Work required
Reproduce the following listing line for line, without changing anything.

Data extract
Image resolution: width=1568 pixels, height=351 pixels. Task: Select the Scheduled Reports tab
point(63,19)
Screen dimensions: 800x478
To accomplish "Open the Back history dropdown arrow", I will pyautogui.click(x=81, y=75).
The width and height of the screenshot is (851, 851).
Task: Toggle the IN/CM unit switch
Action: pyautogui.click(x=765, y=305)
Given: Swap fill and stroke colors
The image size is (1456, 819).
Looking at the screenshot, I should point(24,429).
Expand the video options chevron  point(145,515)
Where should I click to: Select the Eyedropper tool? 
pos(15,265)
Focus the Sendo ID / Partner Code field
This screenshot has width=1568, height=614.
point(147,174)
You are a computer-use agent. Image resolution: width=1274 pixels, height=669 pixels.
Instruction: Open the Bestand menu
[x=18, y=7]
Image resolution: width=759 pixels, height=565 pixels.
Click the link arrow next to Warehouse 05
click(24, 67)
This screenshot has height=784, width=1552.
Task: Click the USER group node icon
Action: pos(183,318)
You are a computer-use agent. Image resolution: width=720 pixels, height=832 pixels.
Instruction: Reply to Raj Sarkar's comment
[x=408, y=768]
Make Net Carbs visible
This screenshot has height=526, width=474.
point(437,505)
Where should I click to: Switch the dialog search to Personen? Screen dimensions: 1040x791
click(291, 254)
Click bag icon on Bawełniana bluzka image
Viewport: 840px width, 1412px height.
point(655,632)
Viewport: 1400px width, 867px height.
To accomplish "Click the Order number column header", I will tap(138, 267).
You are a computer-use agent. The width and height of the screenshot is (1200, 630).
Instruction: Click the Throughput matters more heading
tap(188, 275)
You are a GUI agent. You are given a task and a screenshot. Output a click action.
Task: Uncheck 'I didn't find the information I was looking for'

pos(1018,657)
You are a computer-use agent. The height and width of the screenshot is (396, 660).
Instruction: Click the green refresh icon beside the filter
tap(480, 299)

Correct result
Image resolution: width=1568 pixels, height=351 pixels. Task: Select the Scheduled Reports tab
point(63,19)
Screen dimensions: 800x478
To accomplish "Open the Back history dropdown arrow", I will pyautogui.click(x=81, y=75).
The width and height of the screenshot is (851, 851).
Task: Toggle the IN/CM unit switch
Action: pyautogui.click(x=765, y=305)
Given: Swap fill and stroke colors
The image size is (1456, 819).
Looking at the screenshot, I should point(24,429).
Expand the video options chevron  point(145,515)
Where should I click to: Select the Eyedropper tool? 
pos(15,265)
Focus the Sendo ID / Partner Code field
This screenshot has width=1568, height=614.
point(147,174)
You are a computer-use agent. Image resolution: width=1274 pixels, height=669 pixels.
Instruction: Open the Bestand menu
[x=18, y=7]
Image resolution: width=759 pixels, height=565 pixels.
Click the link arrow next to Warehouse 05
click(24, 67)
This screenshot has height=784, width=1552.
Task: Click the USER group node icon
Action: pos(183,318)
You are a computer-use agent. Image resolution: width=720 pixels, height=832 pixels.
Instruction: Reply to Raj Sarkar's comment
[x=408, y=768]
Make Net Carbs visible
This screenshot has height=526, width=474.
point(437,505)
Where should I click to: Switch the dialog search to Personen? Screen dimensions: 1040x791
click(291, 254)
Click bag icon on Bawełniana bluzka image
Viewport: 840px width, 1412px height.
point(655,632)
Viewport: 1400px width, 867px height.
To accomplish "Click the Order number column header", I will tap(138, 267).
You are a computer-use agent. The width and height of the screenshot is (1200, 630).
Instruction: Click the Throughput matters more heading
tap(188, 275)
You are a GUI agent. You are given a task and a screenshot. Output a click action.
Task: Uncheck 'I didn't find the information I was looking for'

pos(1018,657)
You are a computer-use agent. The height and width of the screenshot is (396, 660).
Instruction: Click the green refresh icon beside the filter
tap(480, 299)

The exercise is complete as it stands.